Members of the public are being asked to get in touch with name ideas for the scary squash, with some comical suggestions already put forward.
These include Frank, Freddie – referencing the famous Nightmare on Elm Street character – also Pumpkin McPumpkinface, Pumpkinstein and Stalk, short for Stalker.
Jenny Fyall, of Udny Pumpkins, a ten-acre smallholding near the villages of Pitmedden and Udny Green in Aberdeenshire, has been working on the unusual specimen for months.
“I’ve had quite a few people suggesting it’s a hoax and he isn’t real, but I promise he is,” she said. “I’m absolutely chuffed to bits with it and just hope it survives until we open the pumpkin patch in mid-October so that all our visitors can see him.
“At the moment he’s looking pretty magnificent as a sort of weird centrepiece on our kitchen table.
She used a special mould to create the pumpkin, which is still green in colour, but expected to turn orange later.
A previous failed effort was possibly more gruesome, she laughs.
“I tried last year for the first time, but didn’t choose a big enough variety so it didn’t quite fill the mould and just had half a nose and the beginning of a forehead,” she said.
“This year was much more successful, although I had the opposite problem as it grew to fill the mould so successfully that it got completely wedged in and we tried everything to get it out.”
The process was a bit like a scene from a horror film.
“We were banging it with a hammer, putting oil around the edges and it was totally stuck,” she said. “In the end I left it in the sun on the windowsill for a few days and I think it shrunk a bit and then it just popped out.”
Around 8,000 pumpkins are grown at Udny each year, with a wide selection of shapes, sizes and colours – from traditional orange to blue, pink, white, warty, mini and stripy.

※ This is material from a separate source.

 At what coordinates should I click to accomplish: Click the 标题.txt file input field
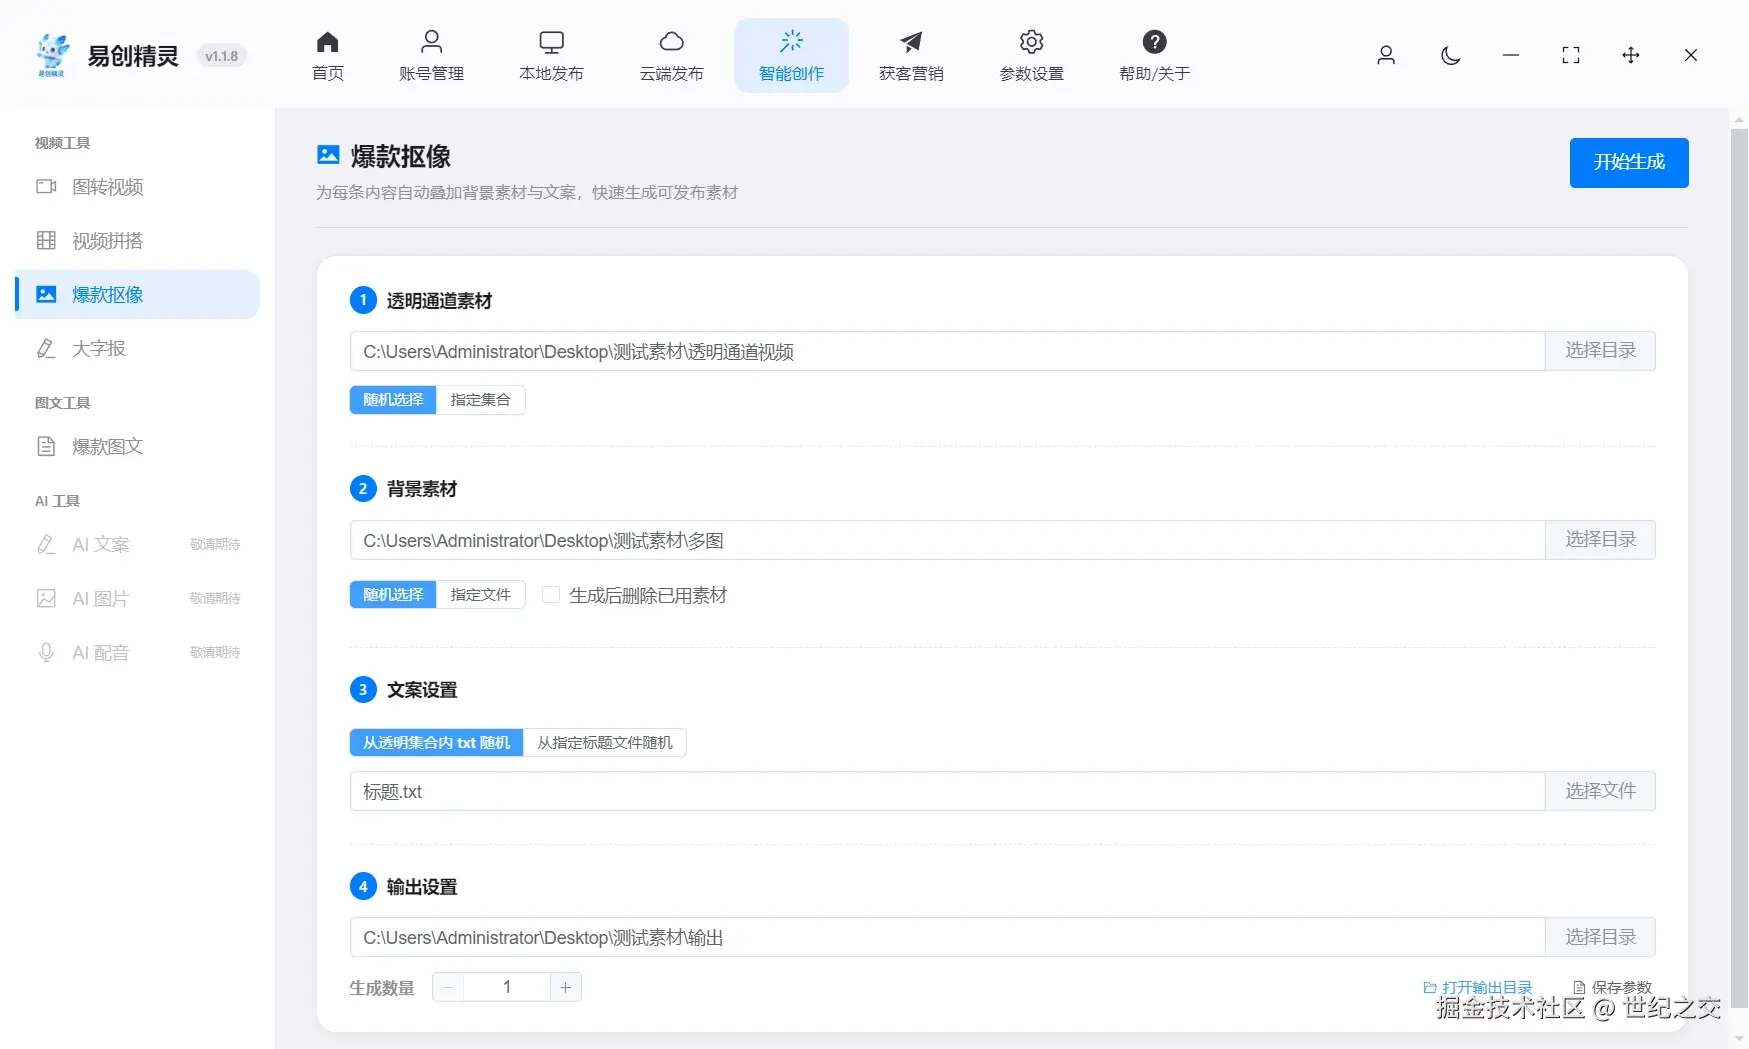click(900, 791)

But bespoke moulds are expensive, so the Frankenpumpkin is likely to remain one of a kind at the pumpkin patch for the time being.

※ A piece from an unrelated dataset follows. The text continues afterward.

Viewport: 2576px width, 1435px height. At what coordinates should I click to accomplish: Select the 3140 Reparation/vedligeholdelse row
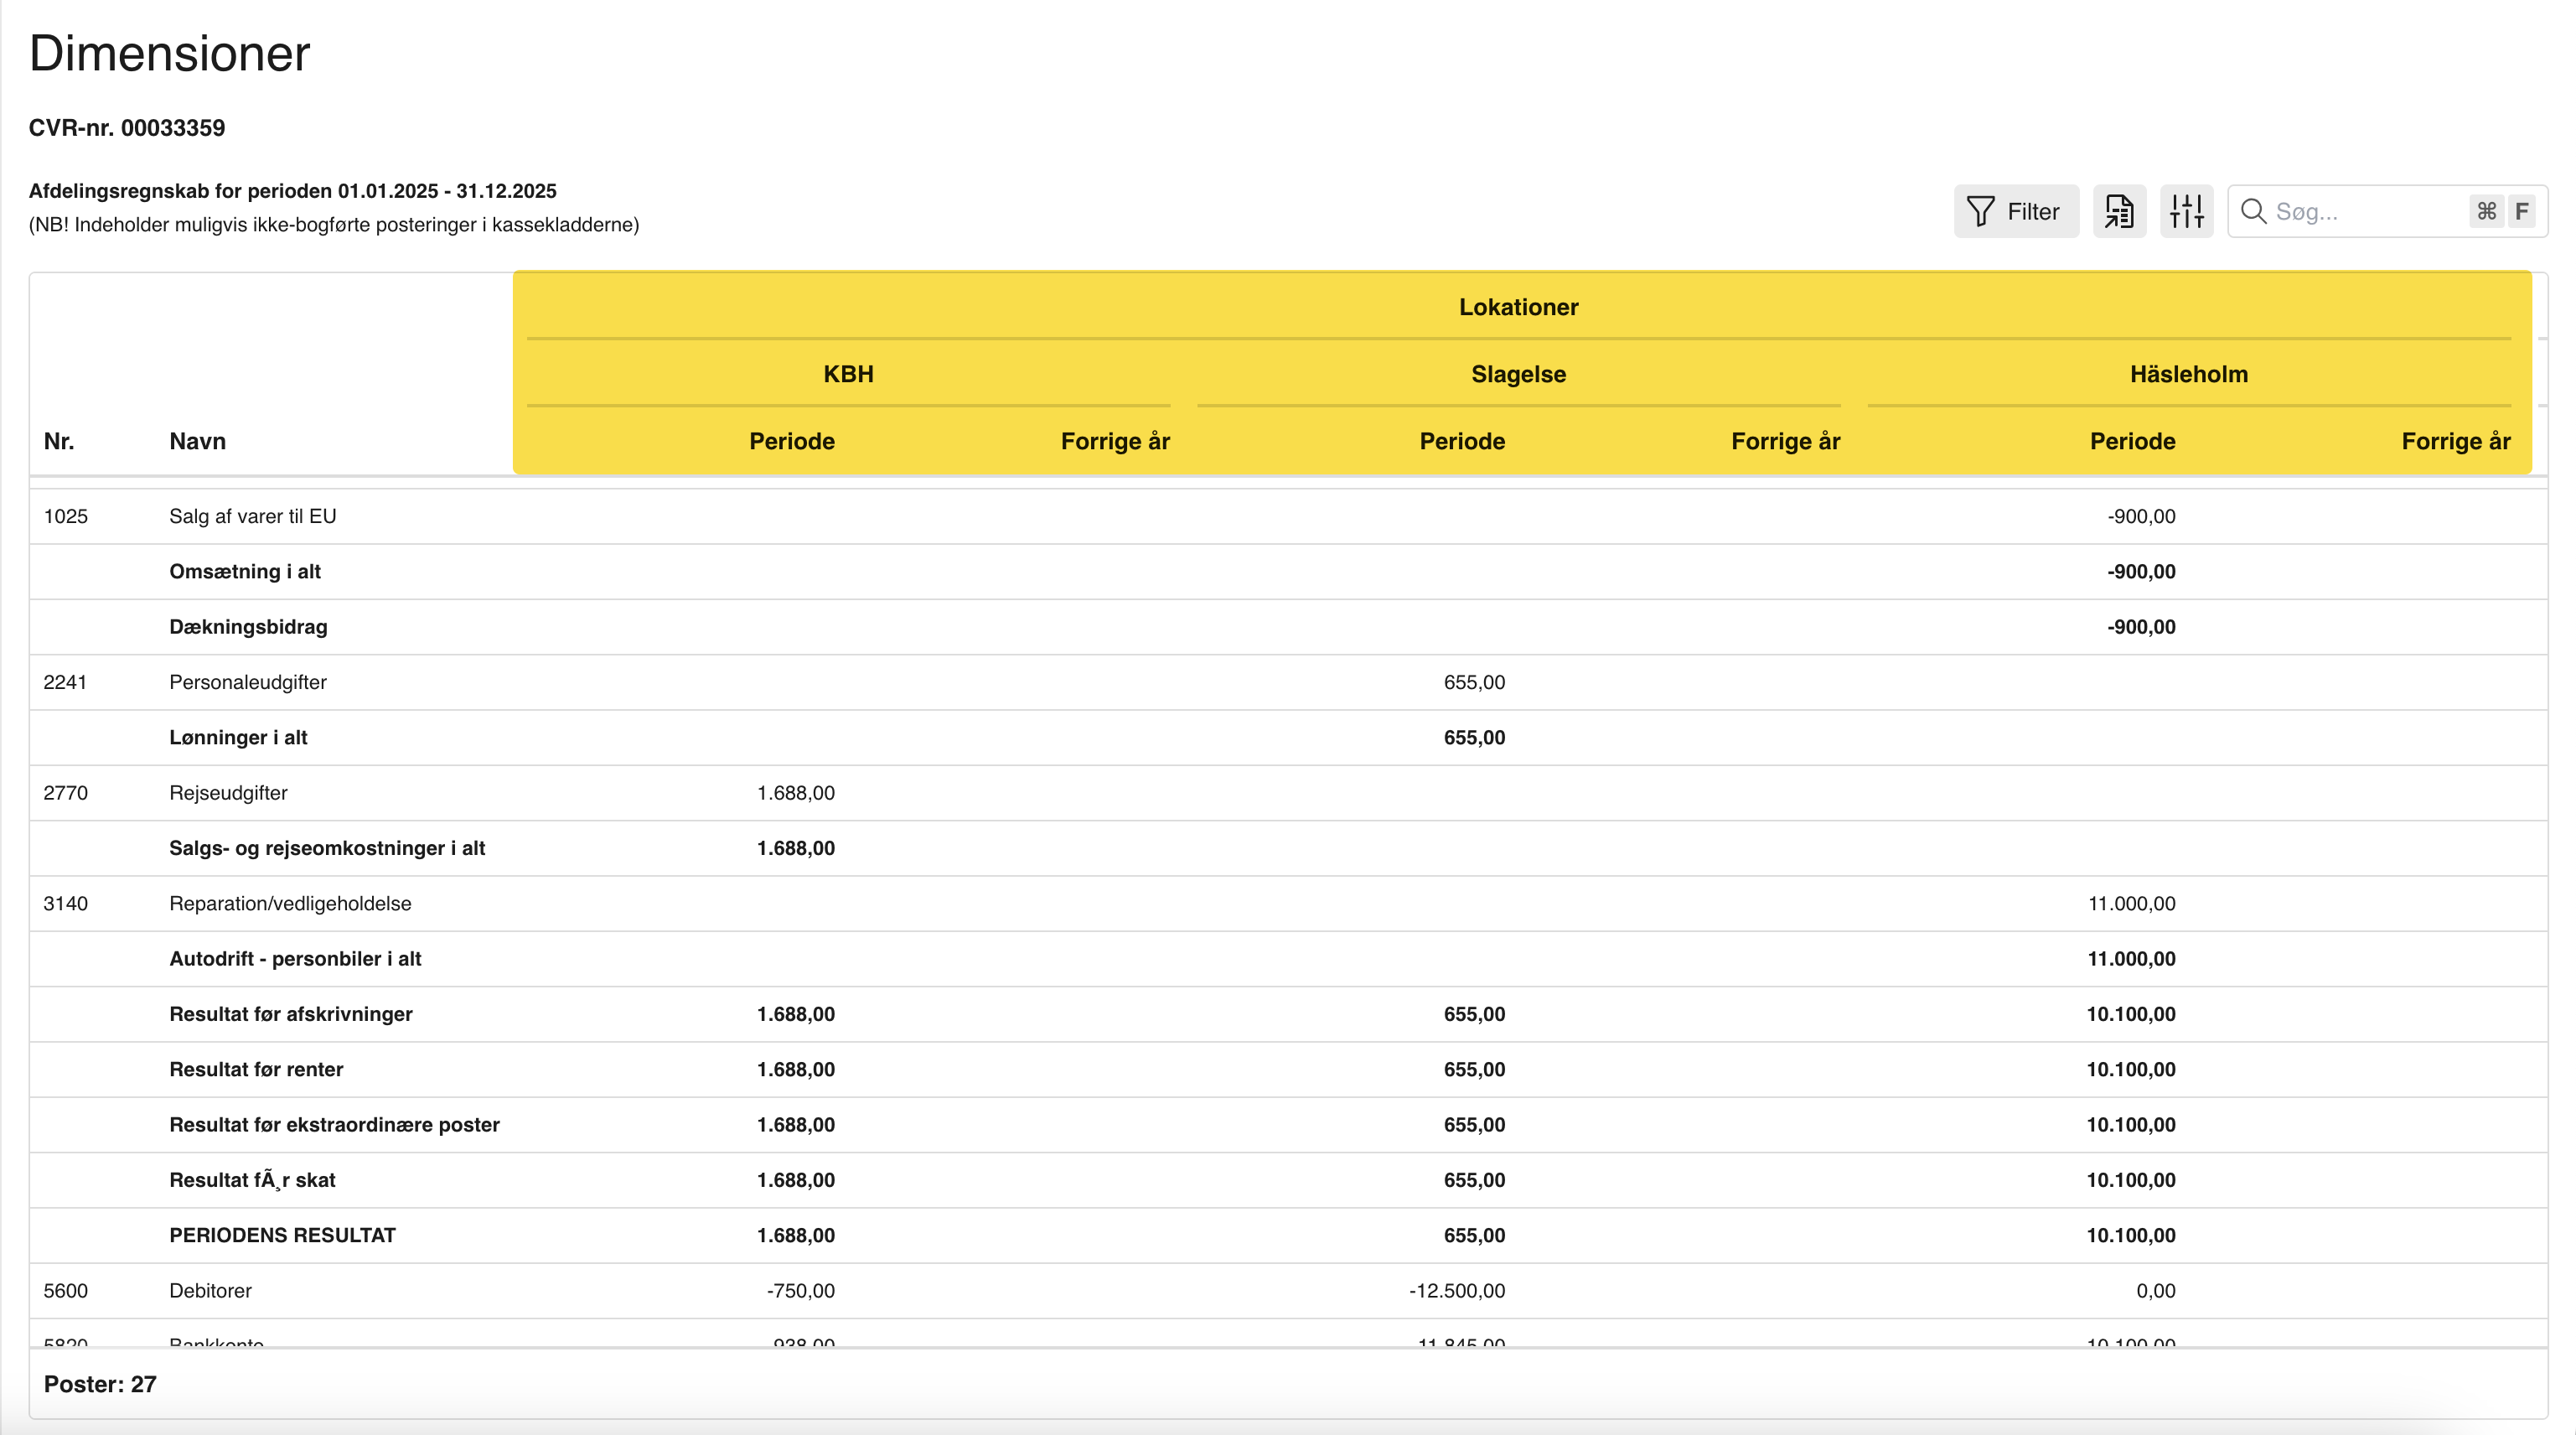[290, 903]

Although Ms Fyall admits she may try creating a special Trumpkin, parodying former US president Donald Trump.
“I have seen Trump moulds and if it turned orange it would be the perfect colour,” she said. She has also tried other experiments in the past.

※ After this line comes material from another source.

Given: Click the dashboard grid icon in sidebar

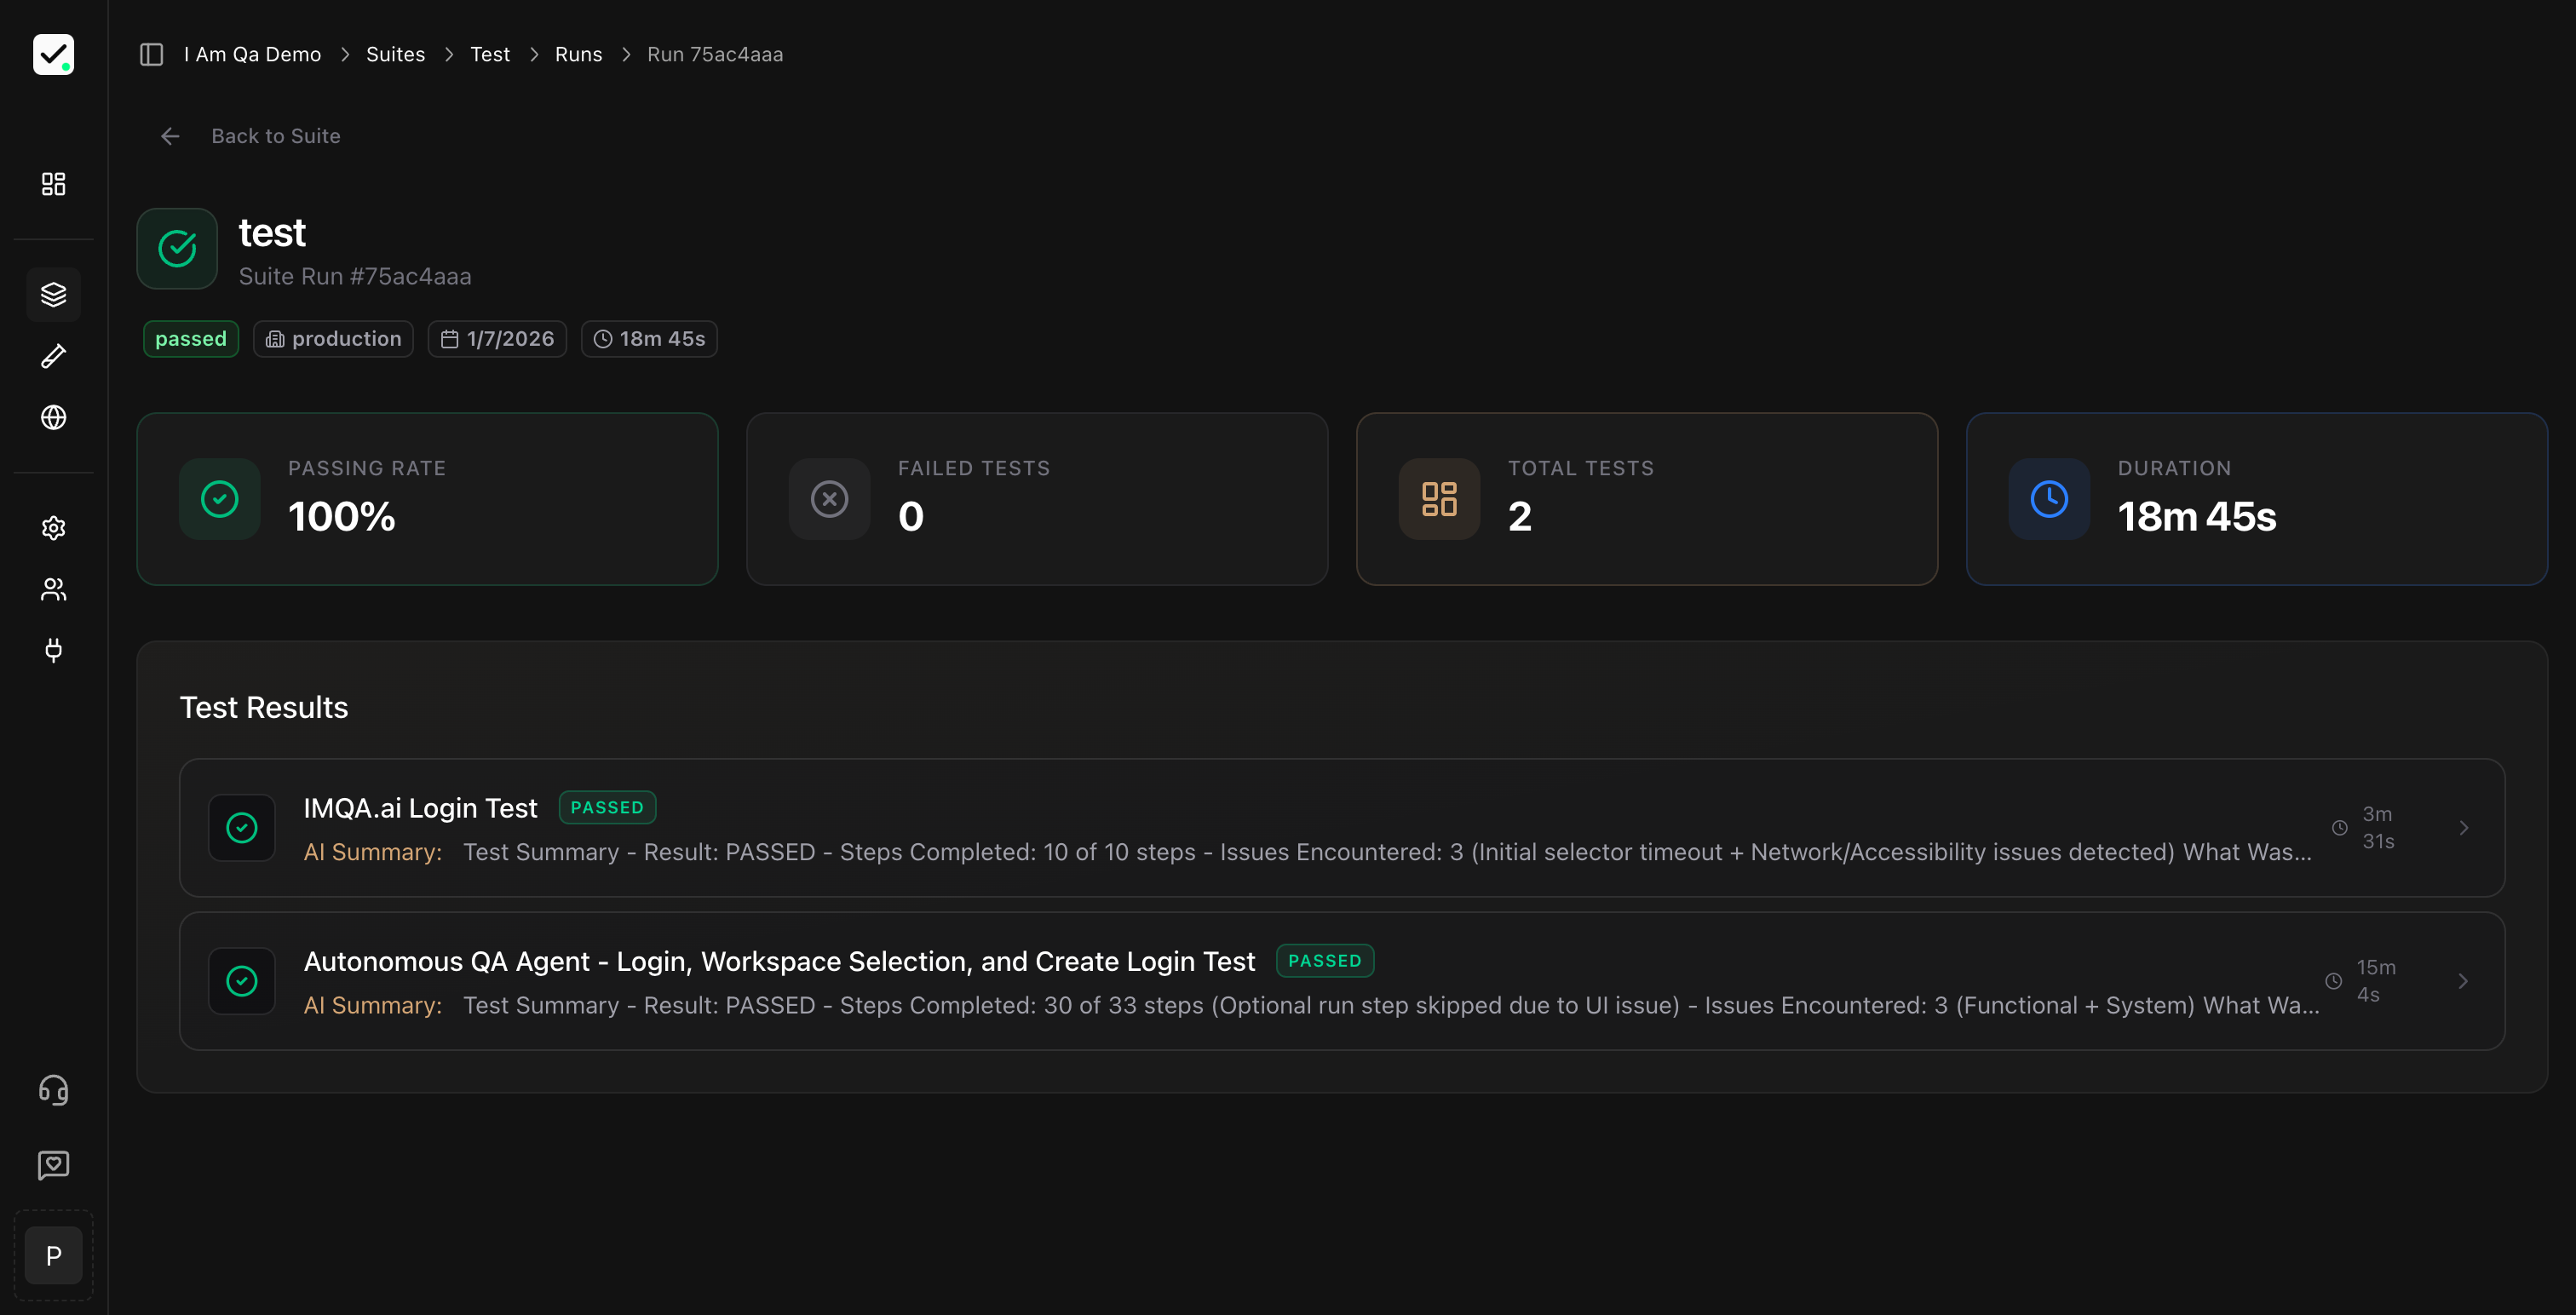Looking at the screenshot, I should pyautogui.click(x=53, y=184).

“A few years ago I tried growing giant pumpkins,” she said. “The two plants were so massive they took up my entire polytunnel.
“They were incredible. I called them Betty and Bertha. They were huge – about 50kg each – and were way too heavy to lift.”
Leftover pumpkins, not picked for Halloween, do not go to waste.
“Our sheep eat them, I cook a lot with them and make chutneys and pickles to sell at local Christmas markets,” Ms Fyall added. “I also save the stalks to use on decorative velvet pumpkins I sell at the pumpkin patch.”